Large-scale genomic gains or losses may result in over-expression of oncogenes or in loss of function of tumour suppressor genes, thus promoting carcinogenesis [72]. The loss of heterozygosity which is a loss of paternal or maternal alleles within chromosomal regions with tumour suppressor genes occurs frequently in transformed keratinocytes of potentially malignant oral lesions.

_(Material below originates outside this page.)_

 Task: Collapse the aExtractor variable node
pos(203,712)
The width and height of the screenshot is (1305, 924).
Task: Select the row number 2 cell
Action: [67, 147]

Loss of heterozygosity at specific chromosomal regions in these keratinocytes (e.g. 3p, 9p, 17p, 13q, 18q) is associated with progression of potentially malignant lesions to oral SCC [14, 46, 47, 50, 68, 72, 73].

Aneuploidy involving chromosomes that have genes governing mitosis destabilizes the karyotype, causing a degree of chromosomal instability which is proportional to the degree of aneuploidy [74]. The risk of potentially malignant oral lesions progressing to OSCC is thus much greater for those lesions manifesting aneuploidy than for those with diploidy [14, 51, 75, 76]. Indeed, it has been reported that about 80% of OSCCs harbour DNA aneuploidy [77], and that acquisition of aneuploidy is an early genetic event in oral carcinogenesis [78].

It is not clear whether chromosomal instability is the driving force of carcinogenesis or merely a by-product, and whether it occurs as a consequence of the high rate of mutations in specific genes maintaining the stability of cellular genetic material; or whether these mutations only evolve secondarily to the chromosomal instability [71, 79]. Nevertheless, it is accepted that the acquisition of chromosomal instability is an early event in carcinogenesis [80, 81].